Description of the task: Once the line containing "Viewport: 1409px width, 744px" is found in the listing below, return it and each line after it through the last, exactly as given.

Information shown:
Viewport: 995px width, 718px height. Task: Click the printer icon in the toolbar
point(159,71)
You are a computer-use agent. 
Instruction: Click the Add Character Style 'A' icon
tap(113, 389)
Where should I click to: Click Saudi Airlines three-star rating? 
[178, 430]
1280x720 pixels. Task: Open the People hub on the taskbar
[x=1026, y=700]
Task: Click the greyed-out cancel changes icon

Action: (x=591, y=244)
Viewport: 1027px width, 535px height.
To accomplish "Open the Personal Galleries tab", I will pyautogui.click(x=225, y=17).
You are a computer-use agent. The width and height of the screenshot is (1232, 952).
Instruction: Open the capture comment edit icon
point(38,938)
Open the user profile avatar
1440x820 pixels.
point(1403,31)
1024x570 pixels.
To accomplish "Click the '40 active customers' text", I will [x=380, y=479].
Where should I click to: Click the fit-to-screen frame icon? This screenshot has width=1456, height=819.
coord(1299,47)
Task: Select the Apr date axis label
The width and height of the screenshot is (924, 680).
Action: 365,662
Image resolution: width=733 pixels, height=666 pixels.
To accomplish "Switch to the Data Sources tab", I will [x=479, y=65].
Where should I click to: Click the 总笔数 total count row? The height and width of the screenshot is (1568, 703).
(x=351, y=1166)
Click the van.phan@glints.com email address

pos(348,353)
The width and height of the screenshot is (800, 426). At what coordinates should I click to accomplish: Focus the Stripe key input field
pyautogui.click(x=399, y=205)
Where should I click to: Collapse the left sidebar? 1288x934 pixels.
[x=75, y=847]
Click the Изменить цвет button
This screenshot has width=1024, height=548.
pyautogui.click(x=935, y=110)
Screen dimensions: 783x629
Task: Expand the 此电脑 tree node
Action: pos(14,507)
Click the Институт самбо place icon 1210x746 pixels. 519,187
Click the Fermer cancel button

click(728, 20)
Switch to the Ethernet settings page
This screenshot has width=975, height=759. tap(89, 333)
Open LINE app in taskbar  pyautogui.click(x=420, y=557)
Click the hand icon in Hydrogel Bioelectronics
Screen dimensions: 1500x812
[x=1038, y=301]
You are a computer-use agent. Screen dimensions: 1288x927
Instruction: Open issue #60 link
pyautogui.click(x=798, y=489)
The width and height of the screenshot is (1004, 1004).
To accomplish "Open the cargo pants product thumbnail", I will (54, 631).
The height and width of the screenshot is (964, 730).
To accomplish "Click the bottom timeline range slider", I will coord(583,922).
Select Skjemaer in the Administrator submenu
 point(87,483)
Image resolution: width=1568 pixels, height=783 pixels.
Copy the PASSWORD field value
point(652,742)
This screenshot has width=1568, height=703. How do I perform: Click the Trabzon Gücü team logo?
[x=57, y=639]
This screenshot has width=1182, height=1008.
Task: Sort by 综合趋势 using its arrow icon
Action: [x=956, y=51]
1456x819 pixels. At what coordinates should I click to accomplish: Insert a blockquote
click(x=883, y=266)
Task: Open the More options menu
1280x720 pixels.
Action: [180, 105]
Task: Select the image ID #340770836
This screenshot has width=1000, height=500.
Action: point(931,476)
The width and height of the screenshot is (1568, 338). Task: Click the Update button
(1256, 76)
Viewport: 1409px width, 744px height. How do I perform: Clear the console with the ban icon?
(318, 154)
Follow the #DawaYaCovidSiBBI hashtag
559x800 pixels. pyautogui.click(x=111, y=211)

Exercise result:
Viewport: 1409px width, 744px height. How do I perform: Clear the console with the ban icon?
(318, 154)
Follow the #DawaYaCovidSiBBI hashtag
559x800 pixels. pyautogui.click(x=111, y=211)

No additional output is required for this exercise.